▸ **Work instructions**
What is needed is an exact reproduction of the lines in the records below, starting at the line with "Given: Pin the Find Results panel" and ending at the line with "Task: Click the grayed-out", both included, and nothing else; pictures stay out.
+ + +
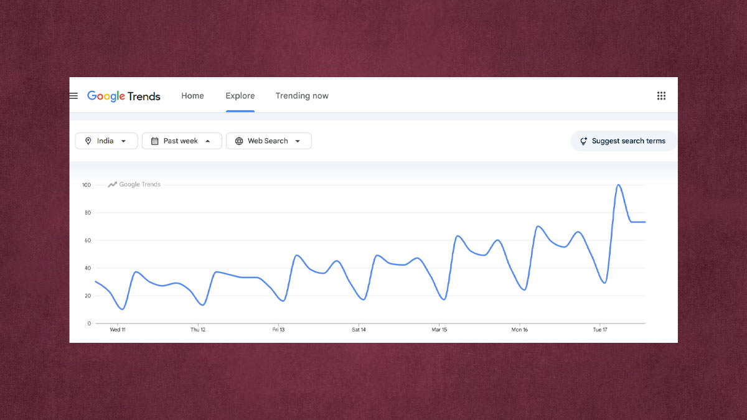Open the hamburger main menu
Image resolution: width=747 pixels, height=420 pixels.
point(73,96)
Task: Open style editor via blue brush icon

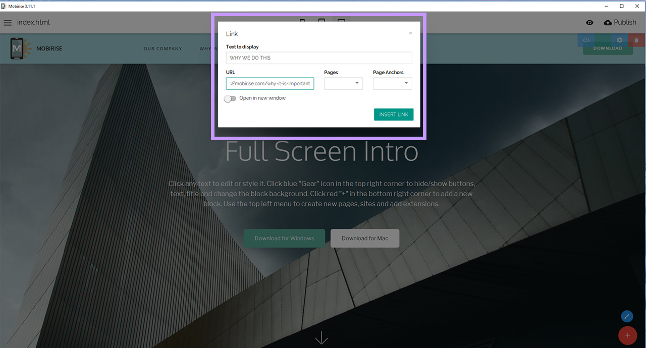Action: (x=627, y=316)
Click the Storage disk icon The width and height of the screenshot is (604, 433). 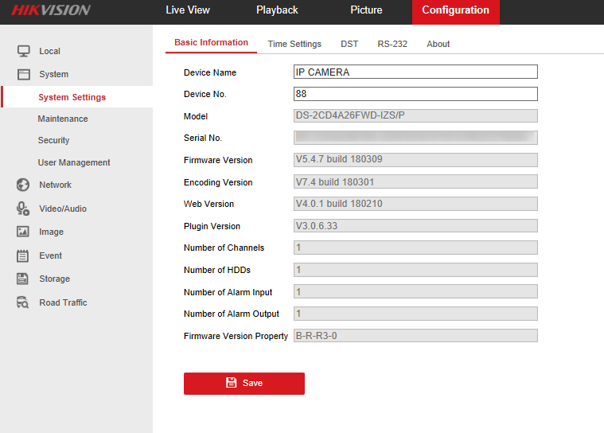[x=23, y=279]
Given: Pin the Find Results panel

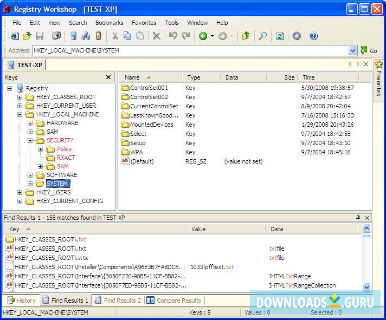Looking at the screenshot, I should pyautogui.click(x=358, y=218).
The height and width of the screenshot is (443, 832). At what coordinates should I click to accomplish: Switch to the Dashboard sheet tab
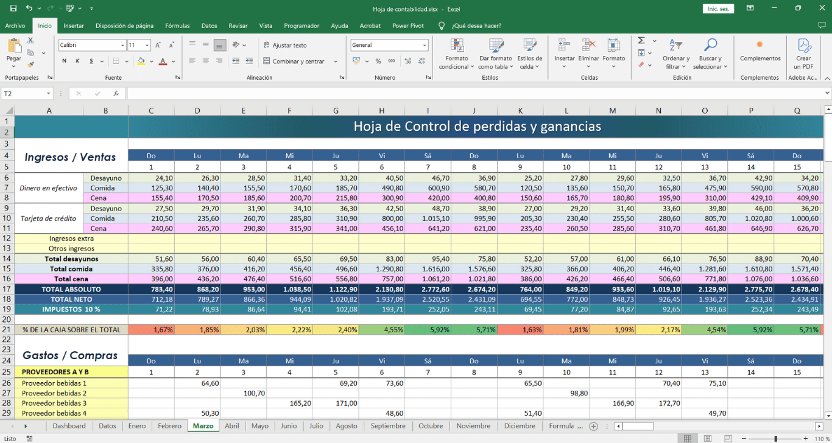coord(69,426)
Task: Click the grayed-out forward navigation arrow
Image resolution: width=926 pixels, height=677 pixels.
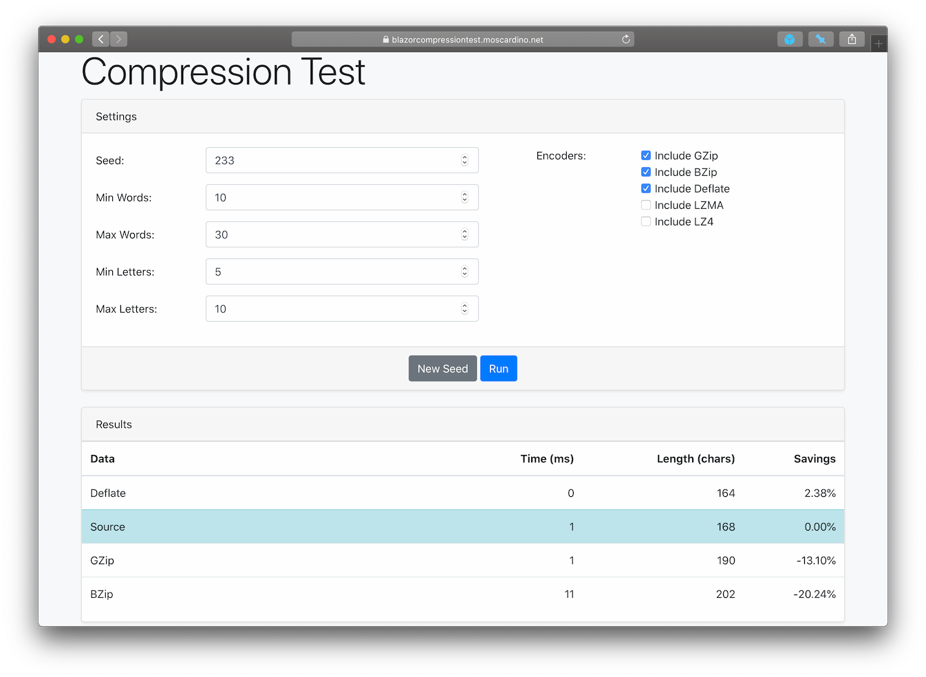Action: (118, 38)
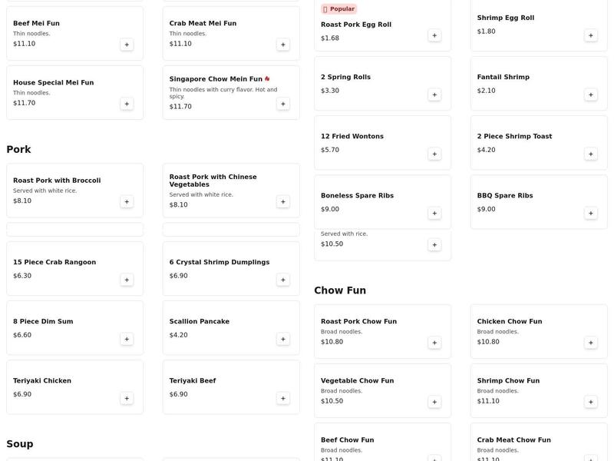Viewport: 614px width, 461px height.
Task: Add Fantail Shrimp to the order
Action: tap(591, 94)
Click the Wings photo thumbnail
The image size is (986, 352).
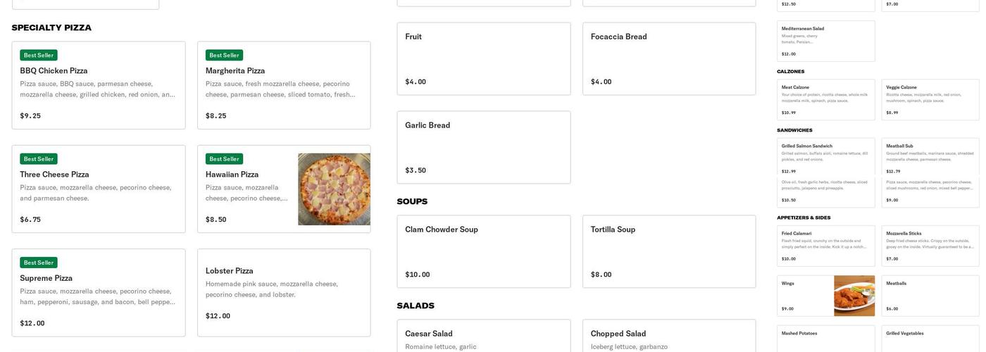coord(854,296)
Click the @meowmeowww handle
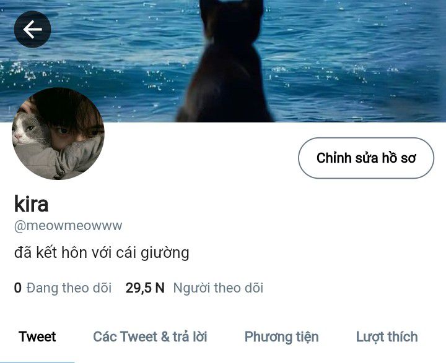This screenshot has width=446, height=363. tap(68, 226)
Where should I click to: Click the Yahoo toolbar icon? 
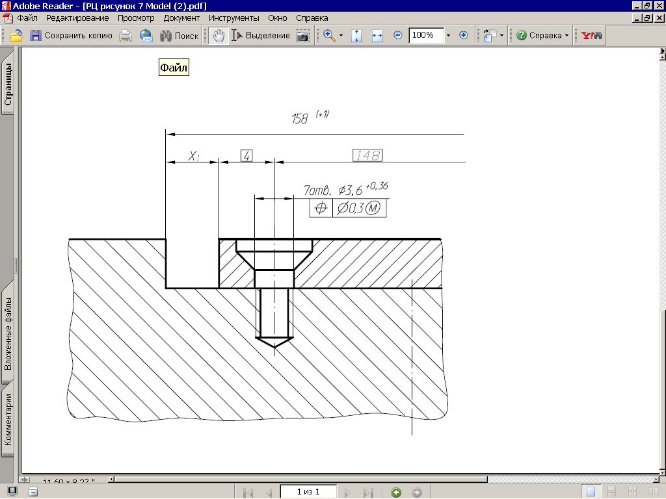tap(591, 36)
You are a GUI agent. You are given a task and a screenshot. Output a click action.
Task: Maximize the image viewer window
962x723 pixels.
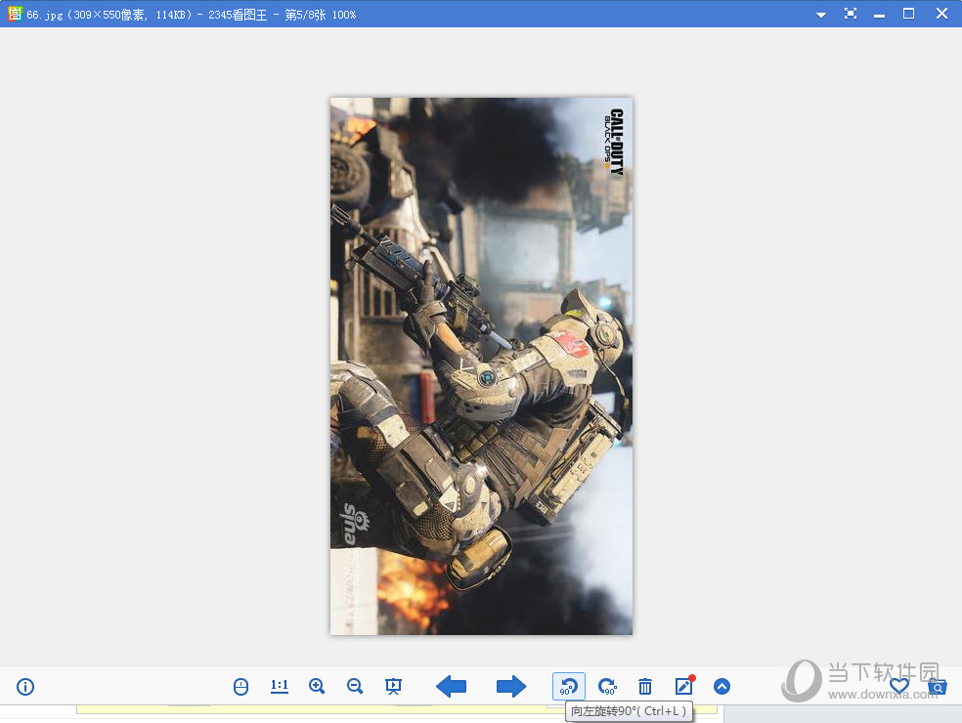click(x=908, y=14)
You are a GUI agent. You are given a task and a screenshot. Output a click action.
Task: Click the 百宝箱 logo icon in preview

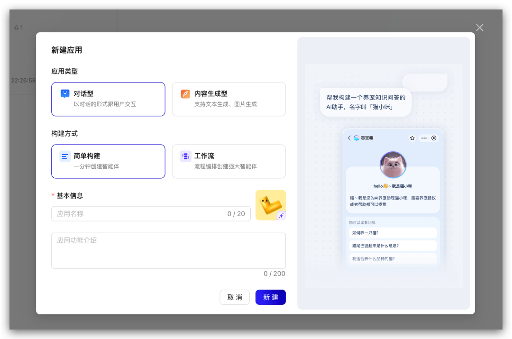pos(356,137)
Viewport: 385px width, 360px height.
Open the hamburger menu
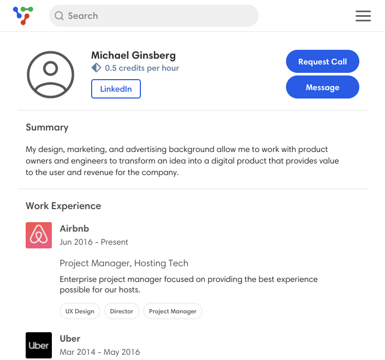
+ + +
▸ **Answer box**
Given: Pin the Find Results panel

Looking at the screenshot, I should pyautogui.click(x=358, y=218).
The height and width of the screenshot is (443, 832). At what coordinates should I click to accomplish: Switch to the Dashboard sheet tab
coord(69,426)
Task: Click the grayed-out forward navigation arrow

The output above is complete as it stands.